Mediation offices have also been created to support wage negotiations, stepping in to help when the parties get stuck. They have slightly different mandates in different countries. The Swedish National Mediation Office’s task is to make sure the industry wage standard is adhered to, while the National Mediator of Norway’s aim is to maintain “working peace”.

It is also important that the parties have a shared perception of reality. This is secured by using independent players like Statistics Norway and its Teknisk Beregningsutvalg (Technical Assessment Committee) that calculates wage development. It is rare for the Nordic labour market parties to disagree on facts. 

Sometimes, however, the positions are so entrenched and the interpretation of labour market rules so different that special labour courts must decide. They are composed of judges from both parties, as well as independent persons. 

How did it go?

So what has it been like to perform wage negotiations during a pandemic? 

In Denmark, Finland and Iceland the parties chose to carry on with the collective bargaining as before. In Finland, new agreements have been signed for the technology and forestry sector which secures wage increases of 3.3% over a period of 25 months. The forestry industry was paralysed by a two weeks long strike from 27 January.

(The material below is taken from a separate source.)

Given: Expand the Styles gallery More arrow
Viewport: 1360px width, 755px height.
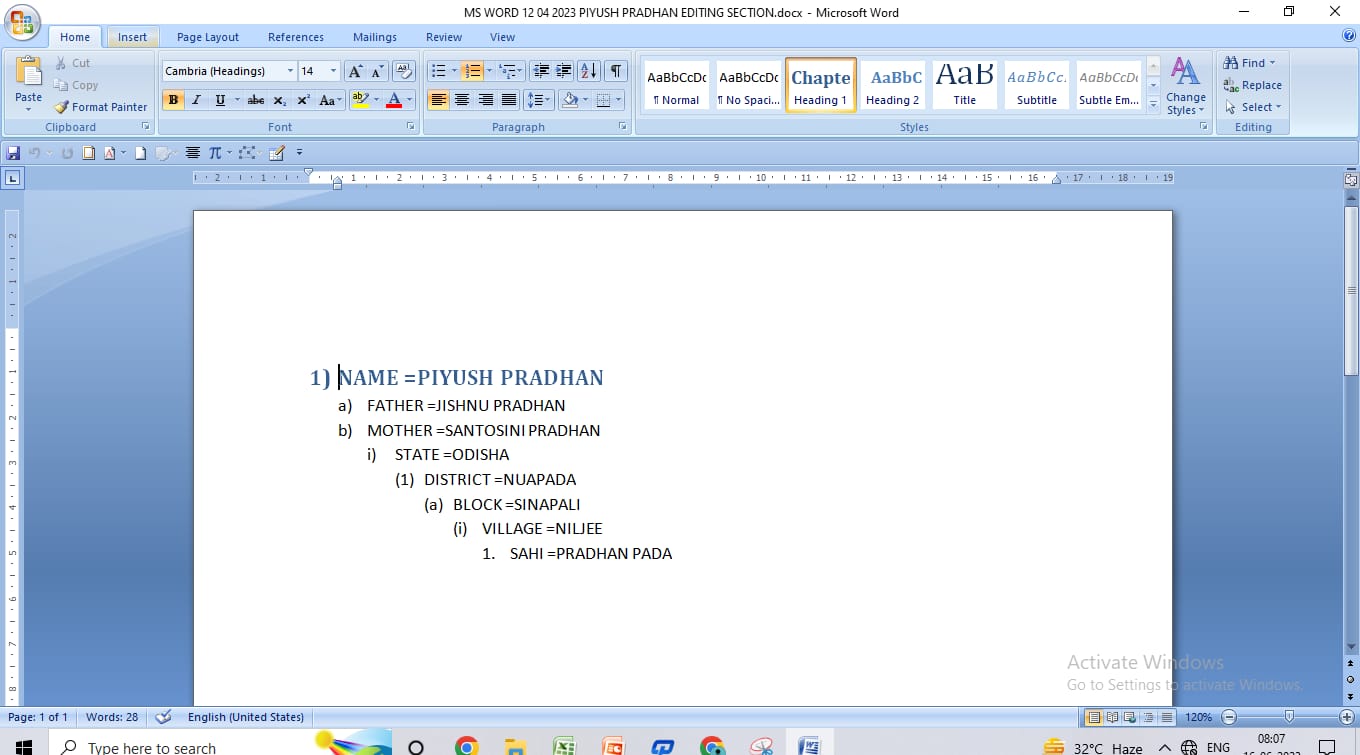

In Sweden, collective bargaining was postponed. A new industry agreement should have been ready by 31 March, but negotiations will now only start on 1 October. The old collective agreement will be in place until then.

In Norway, the wage negotiations for industry should have started in March, but because of the corona pandemic they were postponed until 3 August. On 20 August an agreement was reached which will secure a wage increase of 1.7% in total for industry until March 2021. The agreement was reached just before 28,000 industry workers were about to strike.

In Denmark, there was debate about whether collective bargaining should be postponed. When it started, before the corona pandemic, the Danish economy was doing well. But employers and employees could not agree on marked wage increases for low-paid workers and the Danish national mediator was called in. He chose to continue. In the end, an agreement for the private sector was reached, securing 7.5 Danish kroner more per hour over three years for low-paid workers.

Danish fathers who work in industry can look forward to eight weeks of parental leave reserved just for them. All in all, it looks like the corona effect on Nordic wage negotiations has been smaller than expected. There have been no radical changes, neither up nor down, compared to earlier agreements.